▶ [Problem statement]: Rewrite the records starting with the line with "559x559 pixels. Task: Click the state" and going on through the line with "coord(107,39)", replacing "marker" with "pin" and leaving everything else unchanged.

▶ [Materials provided]:
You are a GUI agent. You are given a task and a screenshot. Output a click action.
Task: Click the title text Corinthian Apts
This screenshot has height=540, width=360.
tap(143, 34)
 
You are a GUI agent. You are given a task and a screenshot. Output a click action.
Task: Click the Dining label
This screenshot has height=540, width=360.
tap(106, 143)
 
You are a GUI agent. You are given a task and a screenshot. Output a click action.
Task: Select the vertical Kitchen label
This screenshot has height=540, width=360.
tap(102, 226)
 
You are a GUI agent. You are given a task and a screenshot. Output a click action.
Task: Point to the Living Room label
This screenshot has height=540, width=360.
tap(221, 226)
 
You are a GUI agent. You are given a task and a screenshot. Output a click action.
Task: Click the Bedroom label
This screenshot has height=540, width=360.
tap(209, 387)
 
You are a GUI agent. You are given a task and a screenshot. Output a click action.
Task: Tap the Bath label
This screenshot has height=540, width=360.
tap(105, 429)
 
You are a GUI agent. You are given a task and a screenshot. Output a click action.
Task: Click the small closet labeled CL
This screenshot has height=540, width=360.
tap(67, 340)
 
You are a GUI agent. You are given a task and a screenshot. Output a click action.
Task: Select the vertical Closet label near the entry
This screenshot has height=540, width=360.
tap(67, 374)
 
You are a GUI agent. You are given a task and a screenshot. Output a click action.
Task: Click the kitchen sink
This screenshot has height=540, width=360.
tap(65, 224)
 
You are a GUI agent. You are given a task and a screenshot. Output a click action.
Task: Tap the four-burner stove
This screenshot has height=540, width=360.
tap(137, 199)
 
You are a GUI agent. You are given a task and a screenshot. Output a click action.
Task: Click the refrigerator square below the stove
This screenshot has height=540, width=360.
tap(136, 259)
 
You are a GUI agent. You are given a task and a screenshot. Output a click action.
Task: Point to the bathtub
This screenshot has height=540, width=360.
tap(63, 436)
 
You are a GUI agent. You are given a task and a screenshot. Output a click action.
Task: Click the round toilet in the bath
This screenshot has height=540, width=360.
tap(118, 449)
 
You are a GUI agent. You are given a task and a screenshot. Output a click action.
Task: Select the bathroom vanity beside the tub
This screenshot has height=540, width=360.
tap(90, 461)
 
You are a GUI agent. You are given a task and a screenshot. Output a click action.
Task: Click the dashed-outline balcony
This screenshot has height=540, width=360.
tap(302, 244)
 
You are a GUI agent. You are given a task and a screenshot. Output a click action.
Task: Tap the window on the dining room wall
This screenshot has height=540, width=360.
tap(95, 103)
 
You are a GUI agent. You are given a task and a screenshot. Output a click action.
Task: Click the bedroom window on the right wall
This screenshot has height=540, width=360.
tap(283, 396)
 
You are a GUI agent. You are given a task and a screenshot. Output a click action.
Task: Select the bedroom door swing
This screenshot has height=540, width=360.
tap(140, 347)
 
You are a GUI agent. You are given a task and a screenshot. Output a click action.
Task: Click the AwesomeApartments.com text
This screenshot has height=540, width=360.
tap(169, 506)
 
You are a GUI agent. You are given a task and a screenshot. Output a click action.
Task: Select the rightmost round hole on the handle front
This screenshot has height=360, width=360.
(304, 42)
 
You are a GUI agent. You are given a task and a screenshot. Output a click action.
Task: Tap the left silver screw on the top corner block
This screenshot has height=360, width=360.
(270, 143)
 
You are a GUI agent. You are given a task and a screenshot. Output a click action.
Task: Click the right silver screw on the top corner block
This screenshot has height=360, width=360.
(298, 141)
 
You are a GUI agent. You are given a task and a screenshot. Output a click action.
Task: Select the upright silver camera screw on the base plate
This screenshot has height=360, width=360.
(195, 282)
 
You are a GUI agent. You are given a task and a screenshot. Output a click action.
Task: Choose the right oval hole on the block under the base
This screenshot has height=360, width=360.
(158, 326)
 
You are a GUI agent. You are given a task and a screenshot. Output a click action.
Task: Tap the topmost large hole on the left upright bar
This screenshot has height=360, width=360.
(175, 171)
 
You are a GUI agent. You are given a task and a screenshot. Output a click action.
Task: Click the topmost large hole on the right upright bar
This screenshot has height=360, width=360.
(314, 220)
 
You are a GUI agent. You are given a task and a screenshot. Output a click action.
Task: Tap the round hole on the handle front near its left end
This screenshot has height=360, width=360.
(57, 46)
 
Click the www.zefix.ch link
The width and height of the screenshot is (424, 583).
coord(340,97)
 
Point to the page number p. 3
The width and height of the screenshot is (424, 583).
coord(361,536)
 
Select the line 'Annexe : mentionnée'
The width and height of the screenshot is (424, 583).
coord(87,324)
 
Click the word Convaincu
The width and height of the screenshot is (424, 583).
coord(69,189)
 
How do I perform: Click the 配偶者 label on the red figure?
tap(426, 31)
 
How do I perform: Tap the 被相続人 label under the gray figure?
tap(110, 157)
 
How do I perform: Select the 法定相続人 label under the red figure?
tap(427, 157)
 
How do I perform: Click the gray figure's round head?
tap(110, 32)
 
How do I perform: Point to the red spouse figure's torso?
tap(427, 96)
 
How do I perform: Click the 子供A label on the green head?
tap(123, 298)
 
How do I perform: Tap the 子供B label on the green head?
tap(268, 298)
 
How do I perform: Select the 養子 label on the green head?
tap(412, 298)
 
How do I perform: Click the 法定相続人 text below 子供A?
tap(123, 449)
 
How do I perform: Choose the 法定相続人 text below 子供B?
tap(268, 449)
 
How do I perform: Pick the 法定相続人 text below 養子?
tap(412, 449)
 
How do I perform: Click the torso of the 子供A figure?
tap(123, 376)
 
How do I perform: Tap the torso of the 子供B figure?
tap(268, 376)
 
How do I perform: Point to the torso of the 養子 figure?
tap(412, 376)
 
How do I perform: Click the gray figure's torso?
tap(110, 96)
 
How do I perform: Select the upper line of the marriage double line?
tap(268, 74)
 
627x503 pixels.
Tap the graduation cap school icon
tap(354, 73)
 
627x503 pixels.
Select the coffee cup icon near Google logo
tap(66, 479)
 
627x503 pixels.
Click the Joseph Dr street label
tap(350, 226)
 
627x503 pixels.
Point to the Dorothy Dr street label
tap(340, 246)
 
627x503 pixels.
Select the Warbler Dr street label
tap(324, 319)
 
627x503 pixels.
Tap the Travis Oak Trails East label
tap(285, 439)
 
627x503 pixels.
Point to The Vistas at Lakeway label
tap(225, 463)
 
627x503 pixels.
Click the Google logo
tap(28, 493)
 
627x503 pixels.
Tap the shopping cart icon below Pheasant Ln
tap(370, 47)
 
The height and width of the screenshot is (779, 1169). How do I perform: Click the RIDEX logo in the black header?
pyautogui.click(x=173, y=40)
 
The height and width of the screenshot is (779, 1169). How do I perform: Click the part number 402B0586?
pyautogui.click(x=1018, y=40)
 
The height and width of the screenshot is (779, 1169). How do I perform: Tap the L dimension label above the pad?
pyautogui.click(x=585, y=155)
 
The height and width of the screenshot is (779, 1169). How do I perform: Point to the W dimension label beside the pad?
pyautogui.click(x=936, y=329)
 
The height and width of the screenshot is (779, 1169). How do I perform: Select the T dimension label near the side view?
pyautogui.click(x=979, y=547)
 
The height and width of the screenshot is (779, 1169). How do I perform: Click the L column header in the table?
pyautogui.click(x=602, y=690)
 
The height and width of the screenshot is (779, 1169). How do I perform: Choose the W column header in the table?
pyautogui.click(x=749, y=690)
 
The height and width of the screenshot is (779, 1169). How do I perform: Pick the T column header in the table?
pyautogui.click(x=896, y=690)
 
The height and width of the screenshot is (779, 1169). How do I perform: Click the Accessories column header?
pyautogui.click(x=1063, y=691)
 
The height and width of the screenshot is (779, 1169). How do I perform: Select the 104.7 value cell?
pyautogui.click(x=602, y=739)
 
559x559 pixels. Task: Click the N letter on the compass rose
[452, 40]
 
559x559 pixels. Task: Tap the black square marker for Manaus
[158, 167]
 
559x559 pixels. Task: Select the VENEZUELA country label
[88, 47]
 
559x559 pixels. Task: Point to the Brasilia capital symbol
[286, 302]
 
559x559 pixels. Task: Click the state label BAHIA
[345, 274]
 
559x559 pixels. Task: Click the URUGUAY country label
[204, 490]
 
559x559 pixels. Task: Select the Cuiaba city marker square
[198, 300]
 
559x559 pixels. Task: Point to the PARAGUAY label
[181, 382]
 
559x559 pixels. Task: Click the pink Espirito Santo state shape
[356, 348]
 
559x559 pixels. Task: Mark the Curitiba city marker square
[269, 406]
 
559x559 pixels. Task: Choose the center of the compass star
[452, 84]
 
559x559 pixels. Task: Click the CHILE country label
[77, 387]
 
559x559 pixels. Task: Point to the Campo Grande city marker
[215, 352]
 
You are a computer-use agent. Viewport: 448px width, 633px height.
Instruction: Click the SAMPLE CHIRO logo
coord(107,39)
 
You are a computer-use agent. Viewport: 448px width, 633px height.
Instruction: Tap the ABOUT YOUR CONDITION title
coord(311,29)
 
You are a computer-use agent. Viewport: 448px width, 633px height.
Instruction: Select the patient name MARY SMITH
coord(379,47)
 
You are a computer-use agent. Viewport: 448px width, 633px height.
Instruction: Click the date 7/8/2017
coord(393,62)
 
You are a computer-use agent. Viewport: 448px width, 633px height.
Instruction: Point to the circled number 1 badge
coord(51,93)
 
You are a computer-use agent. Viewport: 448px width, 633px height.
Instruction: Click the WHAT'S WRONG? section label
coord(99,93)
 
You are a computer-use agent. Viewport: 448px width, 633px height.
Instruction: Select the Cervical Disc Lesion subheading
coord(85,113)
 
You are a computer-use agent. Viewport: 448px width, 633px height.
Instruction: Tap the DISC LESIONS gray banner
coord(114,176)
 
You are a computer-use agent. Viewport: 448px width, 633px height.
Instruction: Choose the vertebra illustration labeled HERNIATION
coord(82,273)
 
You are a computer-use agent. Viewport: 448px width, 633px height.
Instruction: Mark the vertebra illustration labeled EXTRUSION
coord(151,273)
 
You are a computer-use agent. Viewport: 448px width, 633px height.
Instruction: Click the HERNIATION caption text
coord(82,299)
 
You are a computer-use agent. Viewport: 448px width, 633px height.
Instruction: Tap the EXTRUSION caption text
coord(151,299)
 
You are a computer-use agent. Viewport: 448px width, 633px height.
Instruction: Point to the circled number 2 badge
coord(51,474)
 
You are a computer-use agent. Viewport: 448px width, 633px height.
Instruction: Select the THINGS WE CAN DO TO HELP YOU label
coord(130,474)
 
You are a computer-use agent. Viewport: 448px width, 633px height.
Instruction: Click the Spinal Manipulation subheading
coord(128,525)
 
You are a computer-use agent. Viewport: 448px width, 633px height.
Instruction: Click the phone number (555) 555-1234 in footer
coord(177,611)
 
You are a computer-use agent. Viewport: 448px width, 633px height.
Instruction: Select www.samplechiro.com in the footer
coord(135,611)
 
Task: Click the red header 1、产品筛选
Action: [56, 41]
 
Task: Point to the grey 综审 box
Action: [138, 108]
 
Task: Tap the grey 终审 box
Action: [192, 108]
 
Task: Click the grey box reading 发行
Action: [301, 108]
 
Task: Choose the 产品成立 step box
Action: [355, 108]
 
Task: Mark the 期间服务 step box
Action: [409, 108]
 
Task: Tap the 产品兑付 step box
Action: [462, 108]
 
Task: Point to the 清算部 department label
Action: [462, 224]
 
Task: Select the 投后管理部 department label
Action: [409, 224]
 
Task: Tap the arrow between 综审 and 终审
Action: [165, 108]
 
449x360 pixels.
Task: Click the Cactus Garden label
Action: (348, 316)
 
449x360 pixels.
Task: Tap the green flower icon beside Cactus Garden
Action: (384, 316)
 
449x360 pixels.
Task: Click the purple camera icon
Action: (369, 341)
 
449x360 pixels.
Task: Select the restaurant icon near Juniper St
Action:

▶ [Result for this task]:
559x559 pixels. Task: Click the state label BAHIA
[345, 274]
 
559x559 pixels. Task: Click the URUGUAY country label
[204, 490]
 
559x559 pixels. Task: Select the Cuiaba city pin square
[198, 300]
 
559x559 pixels. Task: Point to the PARAGUAY label
[181, 382]
 
559x559 pixels. Task: Click the pink Espirito Santo state shape
[356, 348]
 
559x559 pixels. Task: Mark the Curitiba city pin square
[269, 406]
 
559x559 pixels. Task: Choose the center of the compass star
[452, 84]
 
559x559 pixels. Task: Click the CHILE country label
[77, 387]
 
559x559 pixels. Task: Point to the Campo Grande city pin
[215, 352]
 
You are a computer-use agent. Viewport: 448px width, 633px height.
Instruction: Click the SAMPLE CHIRO logo
coord(107,39)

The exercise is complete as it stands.